Proving that if $|f''(x)| \le A$ then $|f'(x)| \le A/2$

Question

Suppose that $f(x)$ is differentiable on $[0,1]$ and $f(0) = f(1) = 0$. It is also known that $|f''(x)| \le A$ for every $x \in (0,1)$. Prove that $|f'(x)| \le A/2$ for every $x \in [0,1]$.

I'll explain what I did so far. First using Rolle's theorem, there is some point $c \in [0,1]$ so $f'(c) = 0$.

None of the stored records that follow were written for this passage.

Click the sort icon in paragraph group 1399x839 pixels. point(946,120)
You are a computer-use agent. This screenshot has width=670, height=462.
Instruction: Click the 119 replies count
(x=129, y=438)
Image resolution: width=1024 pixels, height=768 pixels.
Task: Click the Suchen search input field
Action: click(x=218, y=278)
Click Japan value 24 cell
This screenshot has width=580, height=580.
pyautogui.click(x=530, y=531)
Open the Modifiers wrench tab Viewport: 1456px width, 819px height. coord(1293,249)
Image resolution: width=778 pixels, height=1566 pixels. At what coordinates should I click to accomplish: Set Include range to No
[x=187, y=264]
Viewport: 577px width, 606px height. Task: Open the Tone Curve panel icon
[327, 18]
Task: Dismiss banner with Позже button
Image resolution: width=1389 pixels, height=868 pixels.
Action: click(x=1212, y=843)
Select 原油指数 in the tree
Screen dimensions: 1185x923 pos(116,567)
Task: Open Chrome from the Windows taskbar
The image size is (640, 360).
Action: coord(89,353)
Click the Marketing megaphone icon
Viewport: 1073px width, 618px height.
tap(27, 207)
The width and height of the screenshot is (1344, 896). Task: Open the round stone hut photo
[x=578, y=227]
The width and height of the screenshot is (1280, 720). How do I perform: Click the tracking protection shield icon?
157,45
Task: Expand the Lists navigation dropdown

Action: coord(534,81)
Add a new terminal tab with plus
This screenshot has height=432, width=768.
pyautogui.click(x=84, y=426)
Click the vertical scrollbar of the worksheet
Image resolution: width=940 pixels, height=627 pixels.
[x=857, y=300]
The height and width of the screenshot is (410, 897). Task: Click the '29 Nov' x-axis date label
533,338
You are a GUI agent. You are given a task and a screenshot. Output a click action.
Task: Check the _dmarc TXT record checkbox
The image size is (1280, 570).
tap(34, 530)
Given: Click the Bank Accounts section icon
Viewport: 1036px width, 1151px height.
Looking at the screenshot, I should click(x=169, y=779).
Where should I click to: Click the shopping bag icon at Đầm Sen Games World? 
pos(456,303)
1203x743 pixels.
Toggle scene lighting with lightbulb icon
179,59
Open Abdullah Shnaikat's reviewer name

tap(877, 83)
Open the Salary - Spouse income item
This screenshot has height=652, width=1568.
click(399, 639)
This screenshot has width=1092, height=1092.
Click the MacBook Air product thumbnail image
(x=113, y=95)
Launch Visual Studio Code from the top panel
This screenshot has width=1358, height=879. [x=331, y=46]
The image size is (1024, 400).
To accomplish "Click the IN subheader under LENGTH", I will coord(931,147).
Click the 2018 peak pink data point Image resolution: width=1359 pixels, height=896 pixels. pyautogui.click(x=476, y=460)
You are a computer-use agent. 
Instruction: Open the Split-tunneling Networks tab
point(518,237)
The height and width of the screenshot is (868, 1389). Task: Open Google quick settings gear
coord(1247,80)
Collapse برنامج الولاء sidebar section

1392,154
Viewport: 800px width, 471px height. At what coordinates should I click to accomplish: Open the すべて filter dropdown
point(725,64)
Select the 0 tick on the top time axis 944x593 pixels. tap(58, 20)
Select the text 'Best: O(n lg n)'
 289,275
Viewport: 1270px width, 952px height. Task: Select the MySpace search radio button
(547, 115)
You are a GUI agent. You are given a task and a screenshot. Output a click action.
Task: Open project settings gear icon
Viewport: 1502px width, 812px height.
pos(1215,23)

EDIT: My first preliminary solution was wrong so I tried something else. EDIT2: Another revision :\

I define a Taylor series of a second order around the point $1$: $$ f(x) = f(1) + f'(1)(x-1) + \frac12 f''(d_1)(x-1)^2 $$ $$ f(0) = f(1) + f'(1)(-1) + \frac12 f''(d_1)(-1)^2 $$ $$ |f'(1)| = \frac12 |f''(d_1)| <= \frac12 A $$

Now I develop a Taylor series of a first order for $f'(x)$ around $1$: $$ f'(x) = f'(1) + f''(d_2)(x-1) $$ $$ |f'(x)| = |f'(1)| + x*|f''(d_2)|-|f''(d_2)| \leq \frac{A}{2} + A - A = \frac{A}{2} $$

It looks correct to me, what do you guys think?

Note: I cannot use integrals, because we have not covered them yet.

Answer 1

I've already give an answer without Integral to this question in another post. I'll duplicate the answer here. If it's against policy please tell me what I should do.

I manage an answer using both time a taylor expansion center at a point $x \in \left [0, 1 \right ]$. I get $$ f(h) = f(x)+f'(x)(h-x) + \frac{1}{2} f''(\xi(h))(h-x)^2 $$

now for h = 0 and h = 1, I get

$$0=f(x)-xf'(x)+\frac{1}{2}x^2f''(\xi(0))$$ and $$0=f(x)+f'(x)-xf'(x)+\frac{1}{2}(1-x)^2f''(\xi(1)).$$ Subtracting one to the other to get $f(x)$ out and a little manipulation yield: $$|f'(x)| = \frac{1}{2}|x^2f''(\xi(0))-(1-x)^2f''(\xi(1))|\leq\frac{1}{2}(|x^2f''(\xi(0))|+|(1-x)^2f''(\xi(1))|)\leq \frac{A}{2}(|x^2|+|1-x|^2) $$

since $x \in \left [0, 1 \right ], (|x^2|+|1-x|^2) \leq1 $ and we get the result.

Answer 2

If $f''$ exists on $[0,1]$ and $|f''(x)| \le A$, then $f'$ is Lipschitz continuous, which implies that $f'$ is absolutely continuous. So $f'(a)-f'(b)=\int_{a}^{b}f''(t)\,dt$ for any $0 \le a, b \le 1$. And, of course, the same is true of $f$ because $f$ is continuously differentiable.

Because $f(0)=0$, one has the following for $0 \le x \le 1$: $$ f(x) = \int_{0}^{x}f'(t)\,dt = tf'(t)|_{0}^{x}-\int_{0}^{x}tf''(t)\,dt=xf'(x)-\int_{0}^{x}tf''(t)\,dt. $$ Similarly, because $f(1)=0$, one has the following for $0 \le x \le 1$: $$ f(x)=\int_{1}^{x}f'(t)\,dt = (t-1)f'(t)|_{1}^{x}-\int_{1}^{x}(t-1)f''(t)\,dt=(x-1)f'(x)-\int_{1}^{x}(t-1)f''(t)\,dt. $$ Subtracting the second equation from the first gives $$ 0=f'(x)-\int_{0}^{x}tf''(t)\,dt+\int_{1}^{x}(t-1)f''(t)\,dt. $$ Therefore, $$ |f'(x)| \le A\left(\int_{0}^{x}t\,dt + \int_{x}^{1}(1-t)\,dt\right)=\frac{A}{2}(x^{2}+(1-x)^{2}). $$ The maximum of the expression on the right occurs at $x=0$ and $x=1$, with a value of $A/2$. Therefore, $|f'(x)| \le A/2$.